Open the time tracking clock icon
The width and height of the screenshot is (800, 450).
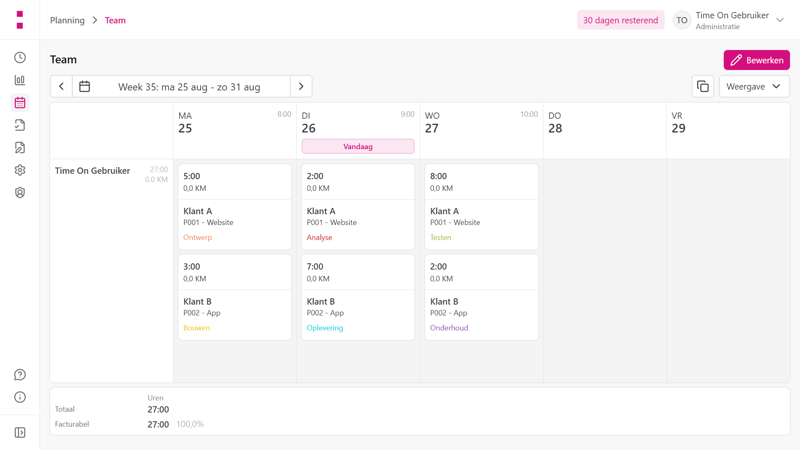pos(20,58)
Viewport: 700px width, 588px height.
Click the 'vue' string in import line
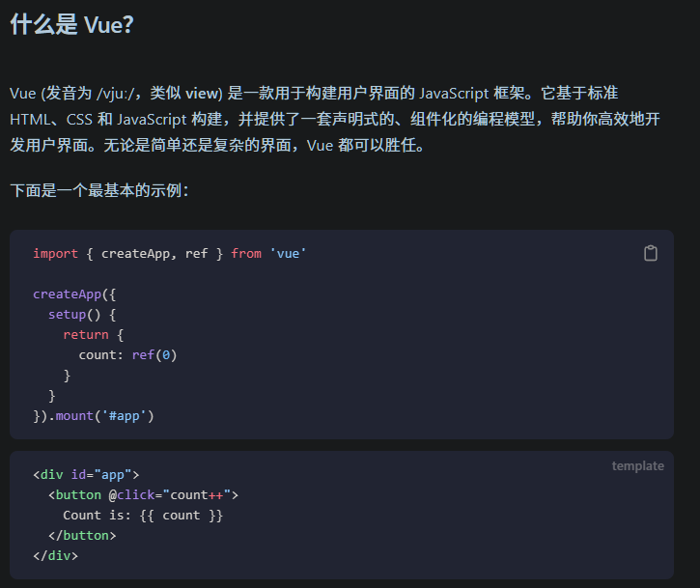coord(288,253)

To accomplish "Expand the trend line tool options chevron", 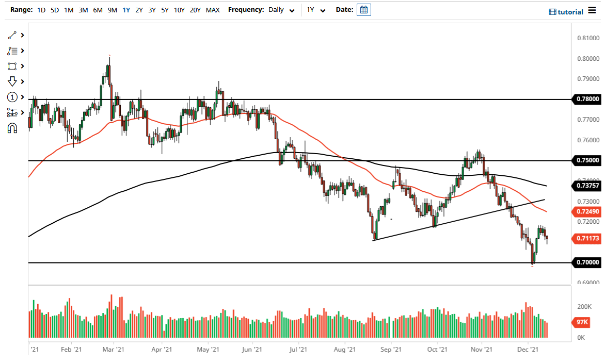I will 21,35.
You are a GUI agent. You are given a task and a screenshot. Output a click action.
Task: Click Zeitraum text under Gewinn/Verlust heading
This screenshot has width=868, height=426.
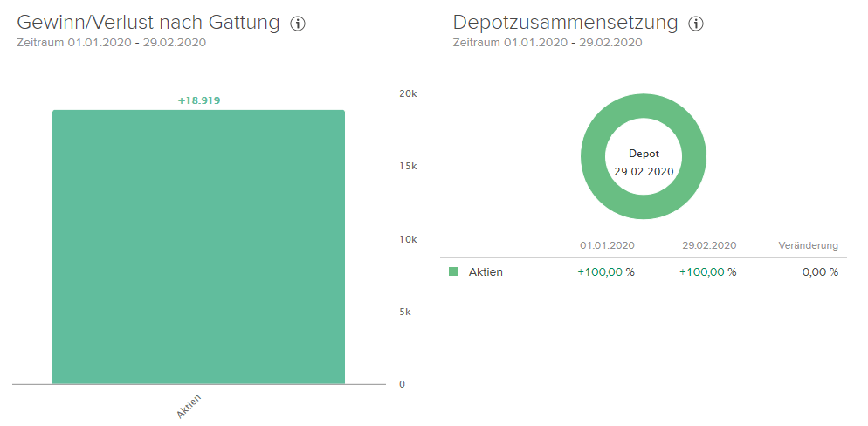tap(112, 42)
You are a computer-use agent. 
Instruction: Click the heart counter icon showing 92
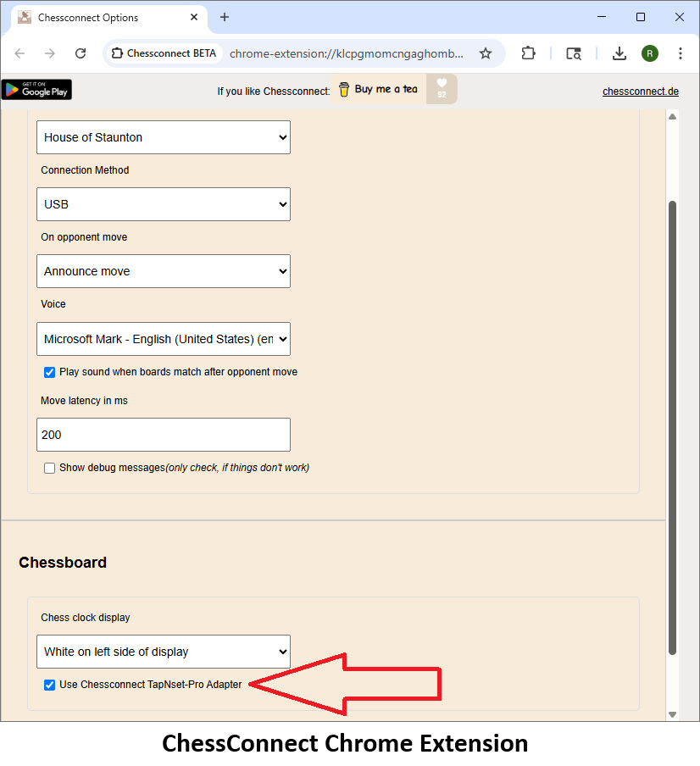point(442,89)
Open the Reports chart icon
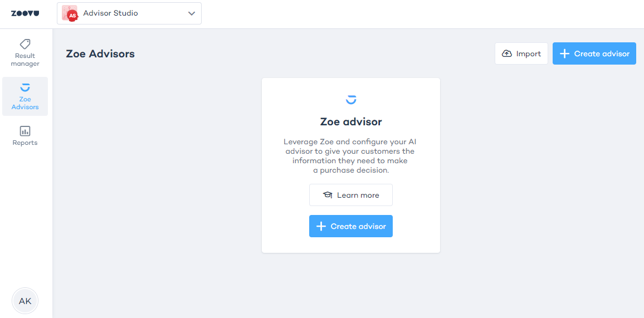The width and height of the screenshot is (644, 318). point(25,131)
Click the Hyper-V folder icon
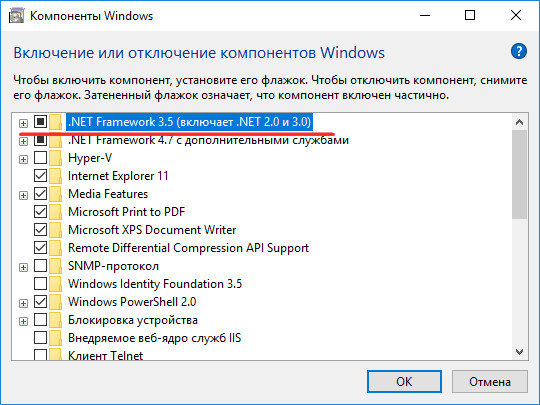540x405 pixels. point(55,158)
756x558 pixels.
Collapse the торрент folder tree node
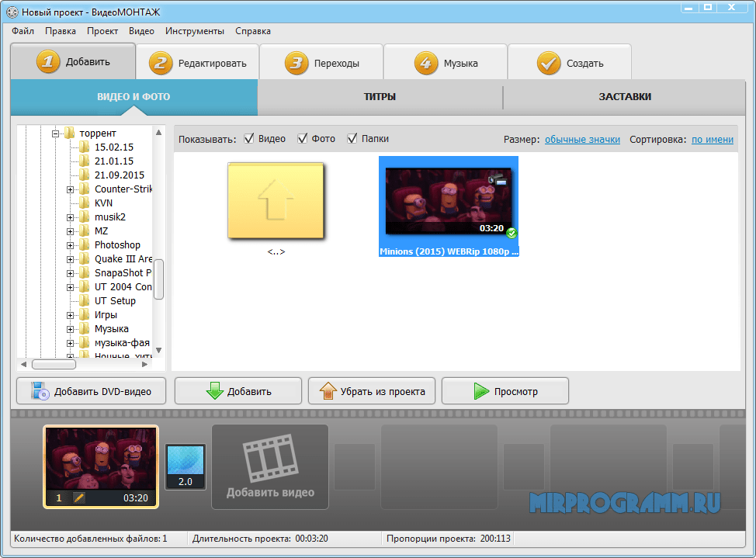(x=56, y=133)
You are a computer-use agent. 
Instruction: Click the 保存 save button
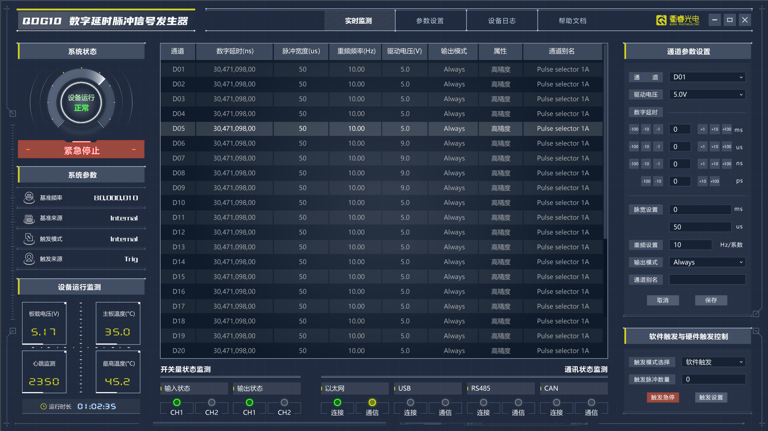[710, 300]
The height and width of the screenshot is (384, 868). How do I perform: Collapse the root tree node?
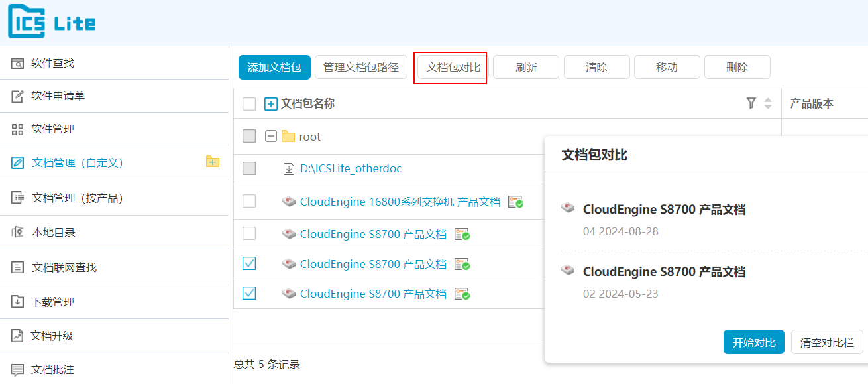coord(270,136)
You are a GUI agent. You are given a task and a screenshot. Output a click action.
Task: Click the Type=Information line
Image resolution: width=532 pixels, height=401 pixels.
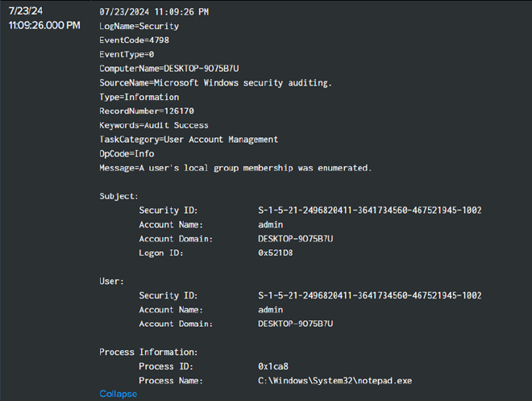[x=139, y=97]
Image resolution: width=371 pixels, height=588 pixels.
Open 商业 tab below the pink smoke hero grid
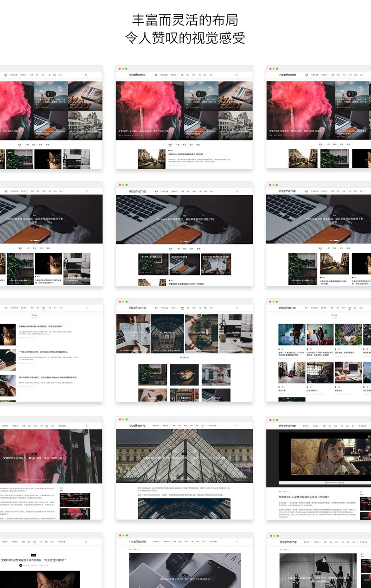pyautogui.click(x=184, y=145)
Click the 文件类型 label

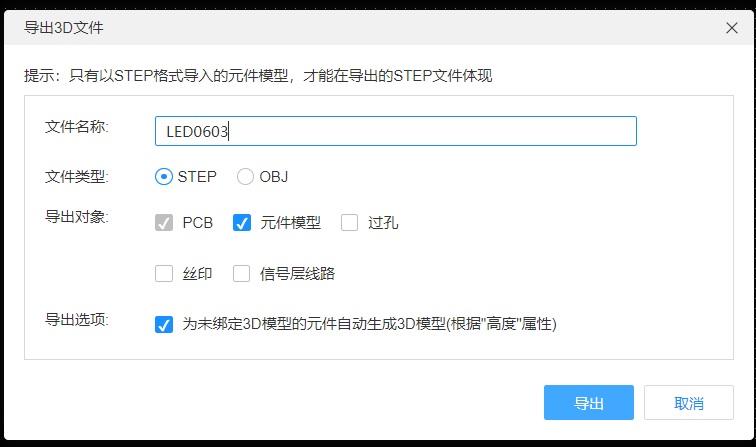click(x=76, y=177)
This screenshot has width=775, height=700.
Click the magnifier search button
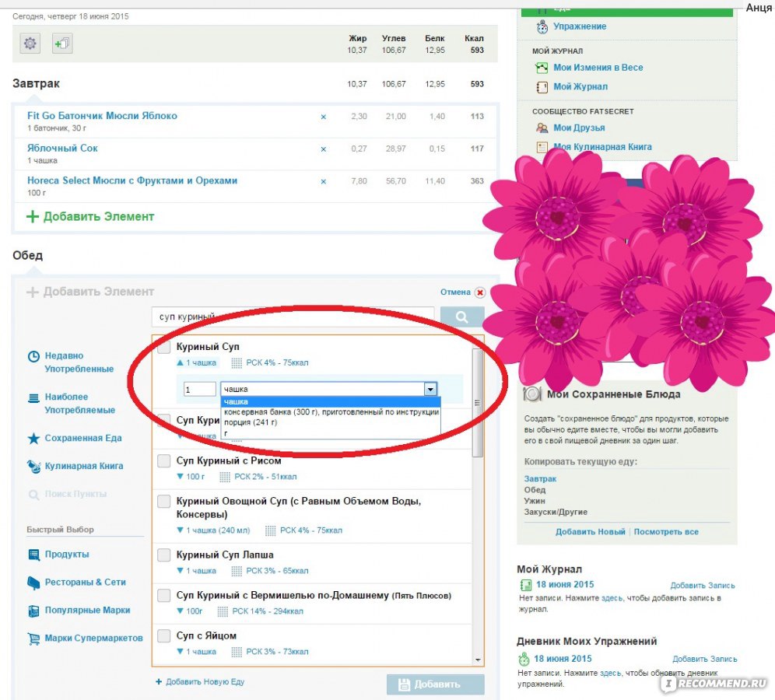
━━━
EXERCISE BRIEF: Transcribe nothing but the lines from the one containing "This screenshot has width=775, height=700." through the final line of the records, exactly as written and without pictures.

THE COMPLETED TASK:
This screenshot has width=775, height=700.
Click the magnifier search button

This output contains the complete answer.